◆ Task instructions:
All lines from the one that mentions "This screenshot has height=232, width=352." through the last of the entries below must be copied exactly, with both ends kept.

◆ Record excerpts:

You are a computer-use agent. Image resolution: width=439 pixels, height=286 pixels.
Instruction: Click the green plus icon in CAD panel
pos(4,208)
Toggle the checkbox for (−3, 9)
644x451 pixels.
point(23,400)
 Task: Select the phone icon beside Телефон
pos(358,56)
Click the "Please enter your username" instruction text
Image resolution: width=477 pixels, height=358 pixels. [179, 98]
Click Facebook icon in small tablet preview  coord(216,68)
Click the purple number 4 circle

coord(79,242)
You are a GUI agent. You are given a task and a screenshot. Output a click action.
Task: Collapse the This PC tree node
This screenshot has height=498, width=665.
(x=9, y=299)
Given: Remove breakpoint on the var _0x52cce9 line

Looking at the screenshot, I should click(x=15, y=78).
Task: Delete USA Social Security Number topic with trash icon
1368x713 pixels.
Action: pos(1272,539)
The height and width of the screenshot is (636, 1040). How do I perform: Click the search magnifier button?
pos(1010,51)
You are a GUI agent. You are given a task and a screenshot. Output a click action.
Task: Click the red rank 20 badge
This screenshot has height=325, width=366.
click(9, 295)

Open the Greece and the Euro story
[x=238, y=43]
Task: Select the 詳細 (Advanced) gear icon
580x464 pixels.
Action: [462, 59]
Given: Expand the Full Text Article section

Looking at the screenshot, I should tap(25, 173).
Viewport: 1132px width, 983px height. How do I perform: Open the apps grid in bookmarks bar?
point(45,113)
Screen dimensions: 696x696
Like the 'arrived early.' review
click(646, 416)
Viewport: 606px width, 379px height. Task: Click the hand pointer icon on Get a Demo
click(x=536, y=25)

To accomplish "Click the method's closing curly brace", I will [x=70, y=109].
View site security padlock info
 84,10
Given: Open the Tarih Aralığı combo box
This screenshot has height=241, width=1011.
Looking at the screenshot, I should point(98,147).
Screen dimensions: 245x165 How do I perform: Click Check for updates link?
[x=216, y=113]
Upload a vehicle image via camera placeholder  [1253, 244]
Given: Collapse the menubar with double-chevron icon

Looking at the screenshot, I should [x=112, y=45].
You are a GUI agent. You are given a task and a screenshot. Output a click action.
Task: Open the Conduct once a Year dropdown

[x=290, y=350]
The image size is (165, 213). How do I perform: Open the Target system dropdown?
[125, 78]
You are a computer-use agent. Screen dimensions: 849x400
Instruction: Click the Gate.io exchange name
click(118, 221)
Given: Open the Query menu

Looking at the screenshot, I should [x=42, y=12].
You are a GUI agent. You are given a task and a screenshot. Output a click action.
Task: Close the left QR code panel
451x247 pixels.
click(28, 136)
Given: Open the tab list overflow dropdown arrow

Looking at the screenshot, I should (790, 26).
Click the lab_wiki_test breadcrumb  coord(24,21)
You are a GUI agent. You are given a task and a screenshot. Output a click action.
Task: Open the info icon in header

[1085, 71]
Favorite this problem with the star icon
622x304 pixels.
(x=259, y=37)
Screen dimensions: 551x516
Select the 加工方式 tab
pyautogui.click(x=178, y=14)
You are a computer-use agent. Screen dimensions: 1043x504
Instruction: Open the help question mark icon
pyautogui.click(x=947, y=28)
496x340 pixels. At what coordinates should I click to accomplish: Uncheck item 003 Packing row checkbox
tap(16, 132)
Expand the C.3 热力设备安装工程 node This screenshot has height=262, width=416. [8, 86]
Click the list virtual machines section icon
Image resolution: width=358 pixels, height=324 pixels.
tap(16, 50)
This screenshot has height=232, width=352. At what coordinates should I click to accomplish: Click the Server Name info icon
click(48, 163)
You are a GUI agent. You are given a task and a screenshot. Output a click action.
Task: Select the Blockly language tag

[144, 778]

◆ Answer area:
This screenshot has height=232, width=352. At what coordinates should I click to accomplish: Click the Server Name info icon
click(48, 163)
You are a GUI agent. You are given a task and a screenshot. Output a click action.
Task: Select the Blockly language tag

[144, 778]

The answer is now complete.